Publication Date

June 25, 2013

Currently, people become U.S. citizens in three main ways: they are born in the states or territories, they derive their citizenship from their American parent(s) because they were born abroad, or they naturalize after immigrating. These three categories of citizens all have the same rights and responsibilities, with few exceptions: notably, neither naturalized citizens nor overseas-born citizens (many of whose parents were abroad in the armed forces, Peace Corps, diplomatic service, etc.) can become President, and naturalized citizens may have their citizenship revoked if the government proves that they lied about something serious on their applications (like being war criminals).
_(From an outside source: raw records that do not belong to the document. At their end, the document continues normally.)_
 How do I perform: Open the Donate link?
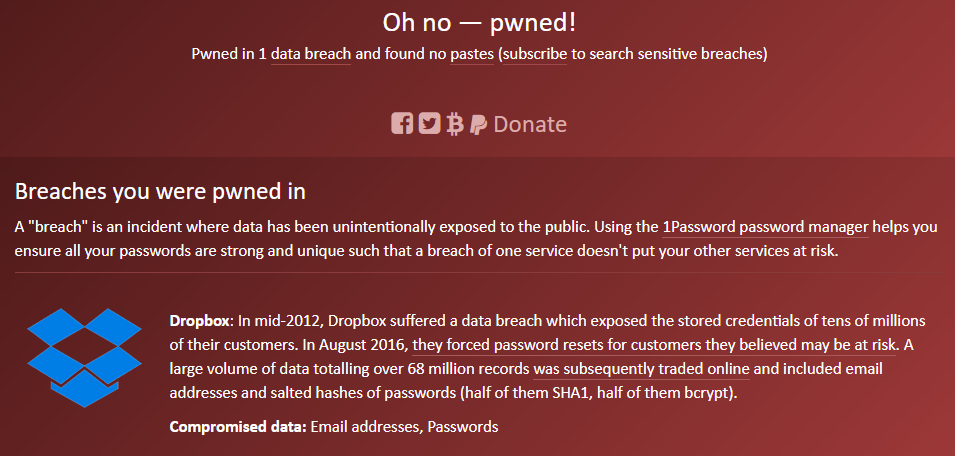(530, 124)
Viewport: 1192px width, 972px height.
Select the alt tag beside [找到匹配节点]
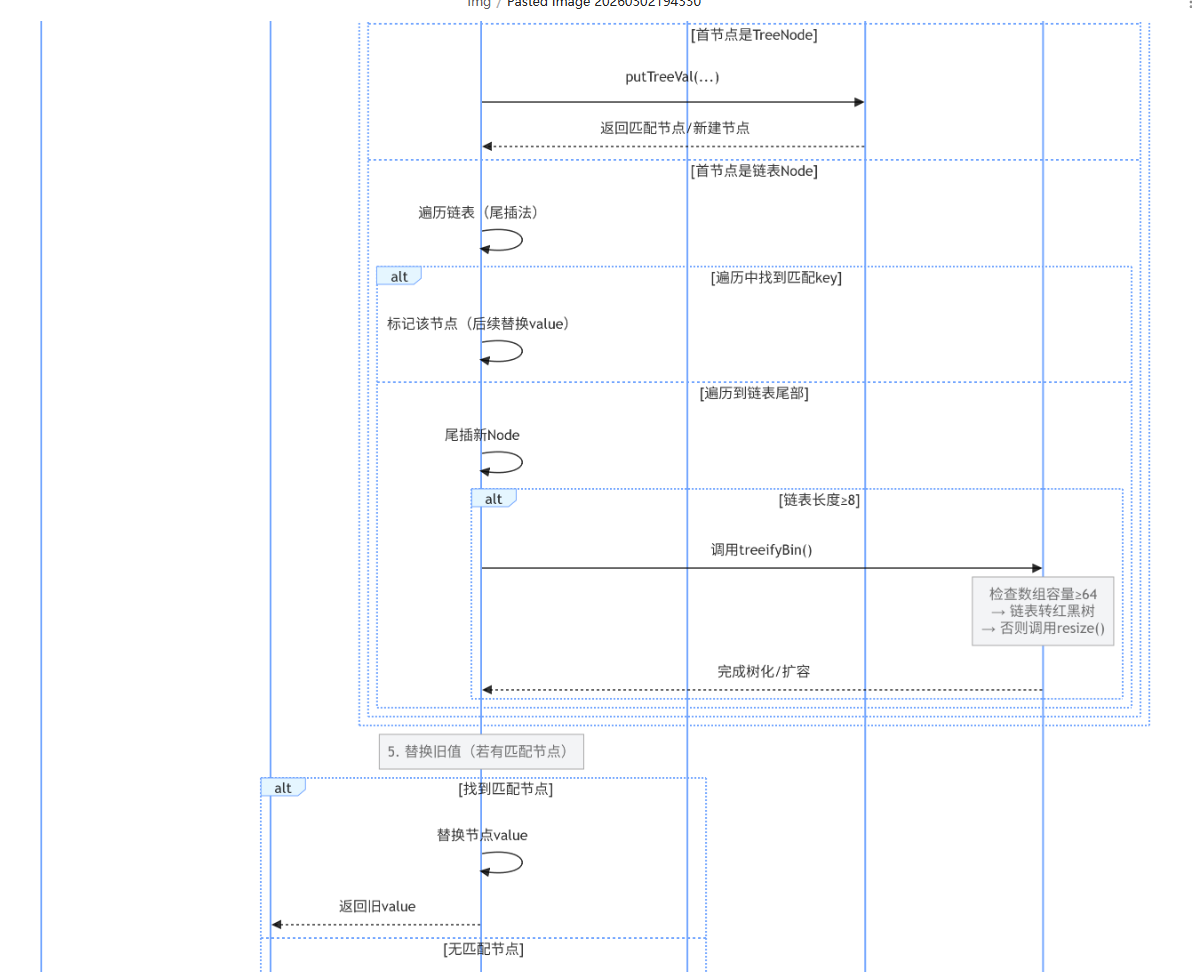(283, 788)
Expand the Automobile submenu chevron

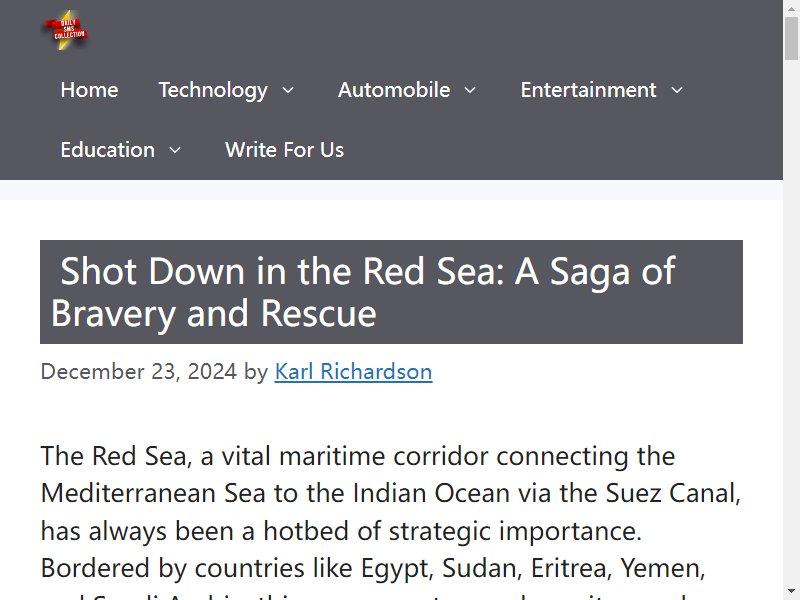point(470,90)
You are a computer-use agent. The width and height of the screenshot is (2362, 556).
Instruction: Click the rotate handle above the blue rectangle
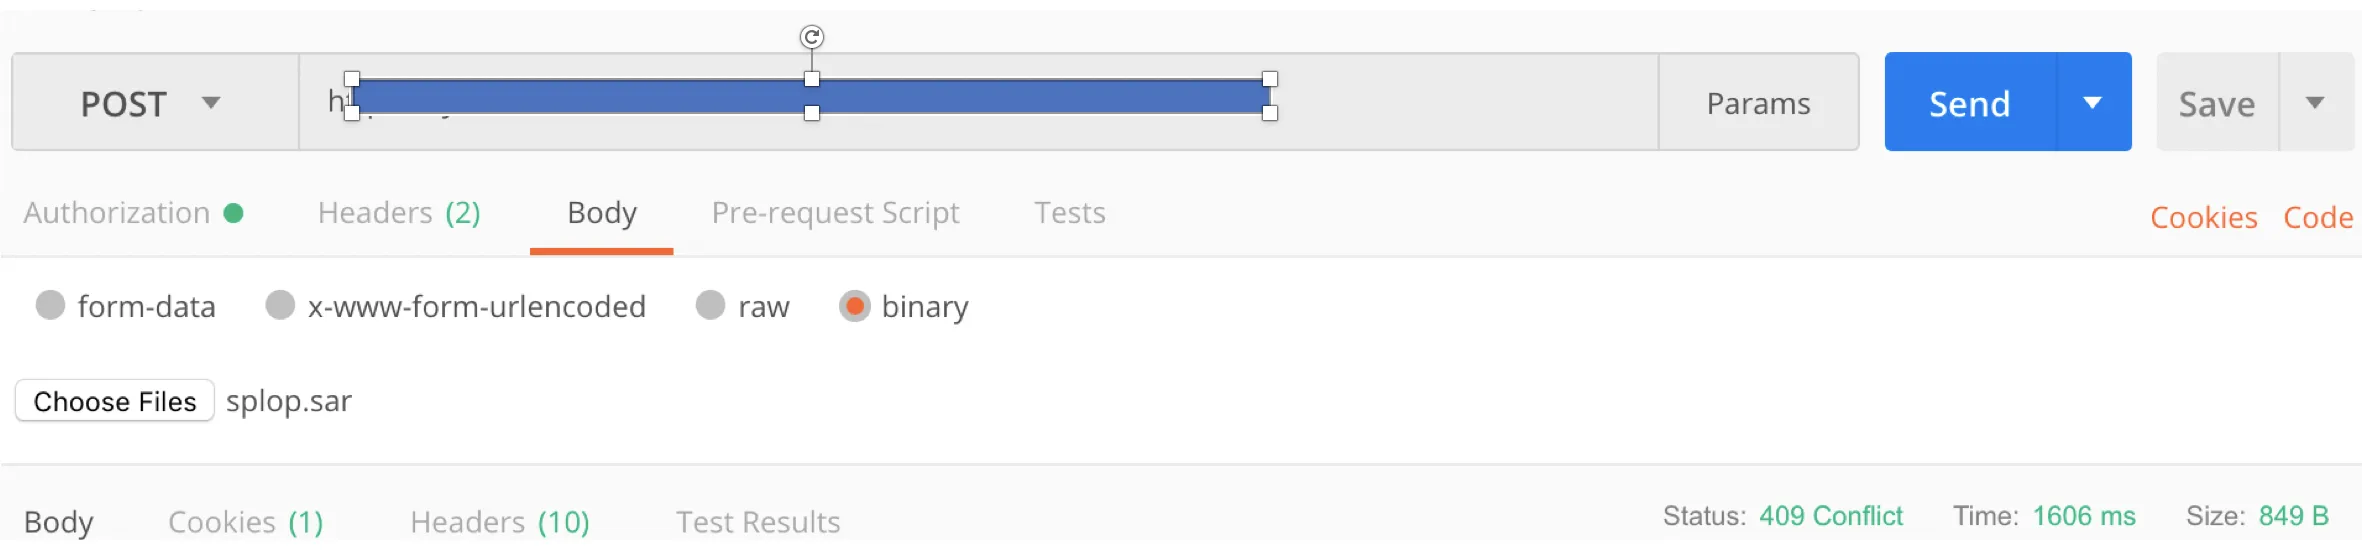pos(812,37)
In the Atlantic online, Eric Liu—former speechwriter and domestic policy adviser to President Clinton—reimagines the path to citizenship based on his ideas of what makes a really good citizen. Taking up an idea that crops up periodically in discussions about reshaping the nation’s immigration policies, Liu has written a citizenship test for the hypothetical scenario in which we did away with the Fourteenth Amendment provision of citizenship by birth.  Liu clearly does not favor such a change, but is willing to entertain the implications of the proposal.  What if, Liu asks, every adult had to “earn” citizenship by passing a test every ten years? “What might that exam look like?”  Admittedly, the phrase “Modest Proposal” over the article headline suggests we might be looking at a satire here.

For a look at a real citizenship test, visit the Citizenship Resource Center at USCIS

This post first appeared on AHA Today.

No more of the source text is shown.